Rows showing where targets appear
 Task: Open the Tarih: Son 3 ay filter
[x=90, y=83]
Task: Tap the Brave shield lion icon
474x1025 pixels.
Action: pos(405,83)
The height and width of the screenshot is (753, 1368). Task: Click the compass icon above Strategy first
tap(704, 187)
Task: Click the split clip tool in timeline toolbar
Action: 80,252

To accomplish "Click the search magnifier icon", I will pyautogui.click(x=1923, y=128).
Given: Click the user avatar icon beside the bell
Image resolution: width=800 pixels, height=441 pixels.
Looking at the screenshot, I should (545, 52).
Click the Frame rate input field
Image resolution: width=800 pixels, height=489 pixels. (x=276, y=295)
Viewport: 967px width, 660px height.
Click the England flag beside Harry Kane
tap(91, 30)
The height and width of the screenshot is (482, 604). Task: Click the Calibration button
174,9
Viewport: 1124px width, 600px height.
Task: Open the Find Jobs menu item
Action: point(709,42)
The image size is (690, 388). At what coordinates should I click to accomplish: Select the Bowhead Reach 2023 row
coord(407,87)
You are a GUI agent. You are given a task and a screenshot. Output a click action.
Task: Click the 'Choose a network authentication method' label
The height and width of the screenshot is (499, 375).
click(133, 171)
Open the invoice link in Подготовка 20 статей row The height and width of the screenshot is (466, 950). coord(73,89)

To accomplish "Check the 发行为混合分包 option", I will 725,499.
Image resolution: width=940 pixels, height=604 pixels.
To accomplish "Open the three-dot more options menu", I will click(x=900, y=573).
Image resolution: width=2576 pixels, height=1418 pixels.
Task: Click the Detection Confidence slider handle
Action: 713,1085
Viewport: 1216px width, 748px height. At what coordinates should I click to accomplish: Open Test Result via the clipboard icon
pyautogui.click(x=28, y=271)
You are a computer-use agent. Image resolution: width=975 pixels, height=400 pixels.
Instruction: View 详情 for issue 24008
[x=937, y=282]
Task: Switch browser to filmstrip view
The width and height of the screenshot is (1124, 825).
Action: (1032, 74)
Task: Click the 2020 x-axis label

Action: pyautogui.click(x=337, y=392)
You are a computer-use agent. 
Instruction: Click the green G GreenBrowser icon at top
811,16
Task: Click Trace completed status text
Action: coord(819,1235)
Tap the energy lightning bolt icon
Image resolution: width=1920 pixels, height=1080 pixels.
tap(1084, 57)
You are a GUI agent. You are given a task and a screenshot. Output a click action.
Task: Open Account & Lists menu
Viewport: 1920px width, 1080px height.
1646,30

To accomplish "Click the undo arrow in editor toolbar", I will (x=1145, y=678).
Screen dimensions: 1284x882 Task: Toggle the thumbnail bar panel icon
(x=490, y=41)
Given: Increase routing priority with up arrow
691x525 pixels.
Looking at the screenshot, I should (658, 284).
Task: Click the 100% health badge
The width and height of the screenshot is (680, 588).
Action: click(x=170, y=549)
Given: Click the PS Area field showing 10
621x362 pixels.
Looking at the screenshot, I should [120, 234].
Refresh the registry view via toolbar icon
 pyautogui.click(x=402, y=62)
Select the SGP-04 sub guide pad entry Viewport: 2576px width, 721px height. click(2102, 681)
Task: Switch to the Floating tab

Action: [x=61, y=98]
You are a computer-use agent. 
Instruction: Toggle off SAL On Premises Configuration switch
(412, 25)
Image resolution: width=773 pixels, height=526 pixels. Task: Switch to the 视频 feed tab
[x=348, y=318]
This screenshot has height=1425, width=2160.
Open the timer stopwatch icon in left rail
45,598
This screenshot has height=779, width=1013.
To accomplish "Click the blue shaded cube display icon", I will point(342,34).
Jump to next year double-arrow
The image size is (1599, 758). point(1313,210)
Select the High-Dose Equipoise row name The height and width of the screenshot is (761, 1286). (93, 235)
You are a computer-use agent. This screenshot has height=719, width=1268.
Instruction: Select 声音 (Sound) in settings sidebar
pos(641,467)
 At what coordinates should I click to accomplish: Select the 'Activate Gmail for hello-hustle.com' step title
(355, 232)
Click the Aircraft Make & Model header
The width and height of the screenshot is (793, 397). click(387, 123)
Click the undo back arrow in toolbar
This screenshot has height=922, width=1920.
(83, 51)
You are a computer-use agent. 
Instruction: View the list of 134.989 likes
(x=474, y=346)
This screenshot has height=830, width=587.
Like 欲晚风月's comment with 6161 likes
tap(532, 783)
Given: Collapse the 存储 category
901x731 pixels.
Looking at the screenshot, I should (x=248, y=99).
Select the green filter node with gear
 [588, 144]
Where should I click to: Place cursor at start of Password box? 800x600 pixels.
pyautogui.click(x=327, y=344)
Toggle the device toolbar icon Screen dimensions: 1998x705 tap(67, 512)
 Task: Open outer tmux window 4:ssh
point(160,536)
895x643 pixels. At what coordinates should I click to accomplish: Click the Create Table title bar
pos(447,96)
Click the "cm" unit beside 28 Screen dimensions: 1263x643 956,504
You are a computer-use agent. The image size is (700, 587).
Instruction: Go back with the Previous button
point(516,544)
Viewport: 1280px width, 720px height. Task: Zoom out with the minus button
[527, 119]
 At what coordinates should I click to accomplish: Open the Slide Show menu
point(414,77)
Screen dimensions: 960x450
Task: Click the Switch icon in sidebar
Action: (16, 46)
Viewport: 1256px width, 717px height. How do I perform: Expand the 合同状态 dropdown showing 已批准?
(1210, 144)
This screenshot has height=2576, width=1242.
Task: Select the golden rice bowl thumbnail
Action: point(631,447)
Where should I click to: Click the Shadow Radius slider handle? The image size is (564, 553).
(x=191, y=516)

(Set exercise)
Return the entries from the line containing "The image size is (690, 388)." through the line containing "Action: 713,1085", copied verbatim, including both of those lines.

(Answer to the problem)
The image size is (690, 388). At what coordinates should I click to accomplish: Select the Bowhead Reach 2023 row
coord(407,87)
You are a GUI agent. You are given a task and a screenshot. Output a click action.
Task: Click the 'Choose a network authentication method' label
The height and width of the screenshot is (499, 375).
click(133, 171)
Open the invoice link in Подготовка 20 статей row The height and width of the screenshot is (466, 950). coord(73,89)

To accomplish "Check the 发行为混合分包 option", I will 725,499.
Image resolution: width=940 pixels, height=604 pixels.
To accomplish "Open the three-dot more options menu", I will click(x=900, y=573).
Image resolution: width=2576 pixels, height=1418 pixels.
Task: Click the Detection Confidence slider handle
Action: 713,1085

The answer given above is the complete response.